In 1983, the Americans started designing a machine known as the Superconducting Super Collider, or SSC, capable of finding the Higgs boson. The SSC was a pragmatic but ambitious approach, which involved building a gargantuan ring of magnets underground in a tunnel, 87 kilometres in length. Their strategy was to produce the boson by means of conventional technology and brute force. Higgs says that “for the first time it began to look as if I might see the answer after all.” But this burst of optimism was quickly dashed as in 1993 the Americans quit. The future of particle physics, including the quest for the Higgs boson, was now in jeopardy.
“The cancellation of the SSC was a disappointment because they should have been able to find [the boson] with their technology. Then the LHC [Large Hadron Collider] plans came through. Given some years of technological development, I began to hope again it might happen after all while I was around to see it.” This emotional rollercoaster continued, Higgs recalling: “Perhaps I was more optimistic [than I should have been] as I was ignorant of some of the technological challenges facing the LHC.” Compared to the SSC, the LHC is relatively compact—a ring the size of the Circle Line on the London Underground. To produce the necessary conditions in this device would require novel techniques, however. There were any number of possible showstoppers: technological barriers that could ruin the project. It took 20 years to design, and build the LHC. In addition, scientists and engineers from around the world had to construct detectors the size of battleships, to record the results and tease out the Higgs boson, which would live for less than a billionth of a billionth of a second.

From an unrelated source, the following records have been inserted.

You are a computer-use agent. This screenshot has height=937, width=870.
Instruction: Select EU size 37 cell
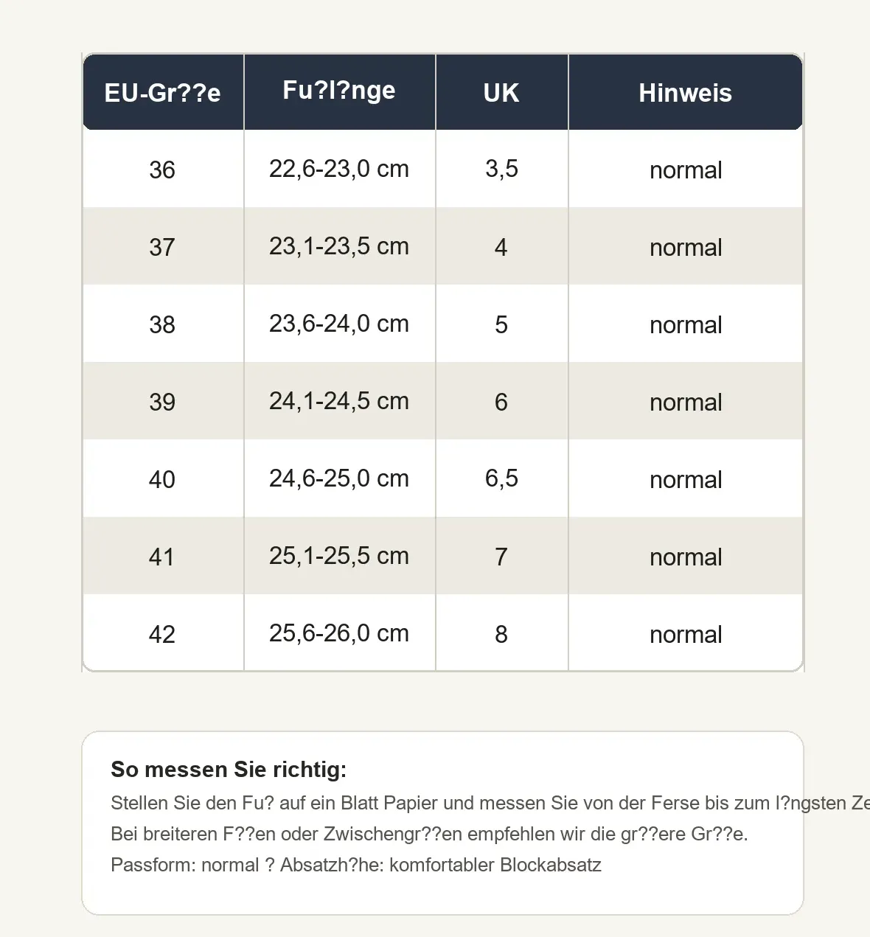(163, 246)
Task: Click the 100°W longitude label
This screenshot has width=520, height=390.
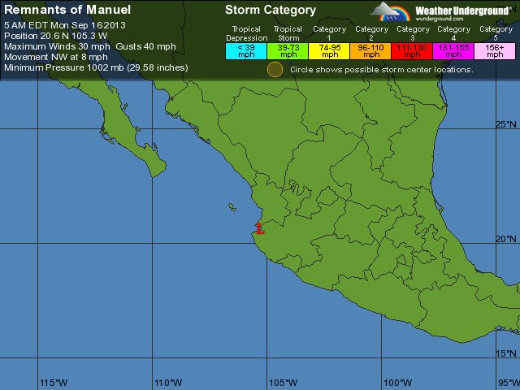Action: pyautogui.click(x=397, y=383)
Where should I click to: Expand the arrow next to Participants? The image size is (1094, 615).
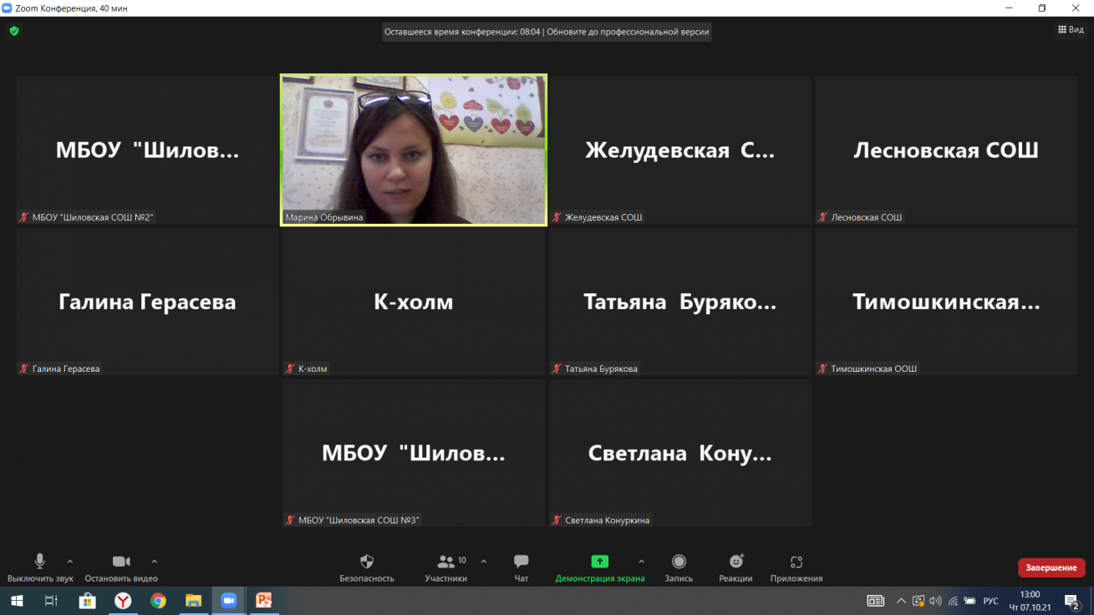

Peter Higgs, luckily, had not worried about this. Eventually, in 2008, the LHC was complete; beams of protons circulated, collided and experiments were eagerly anticipated. Then there was a component failure, so serious that the repairs took over a year to complete. “By then I was getting frustrated,” Higgs reflected, as he reviewed the tale of two steps forward and one step back. Finally all was well, and in 2010 the data began to pour in.
Looking for the Higgs boson is analogous to rolling a pair of dice inside a closed box. If sixes happen every time, you can be certain that the dice are special—the boson exists. However if sixes happen once every 36 throws, the results are no more than random chance and there is no Higgs boson. Opening the box is the analogue of smashing two protons head on at the LHC and detecting the debris. Recording the characteristics of the by-products—their varieties, energies and flight paths of the constituent particles—is analogous to determining the numbers on our metaphorical dice. Correlations among the particles may show them to be the debris from the decay of an ephemeral boson—the dice each being a six.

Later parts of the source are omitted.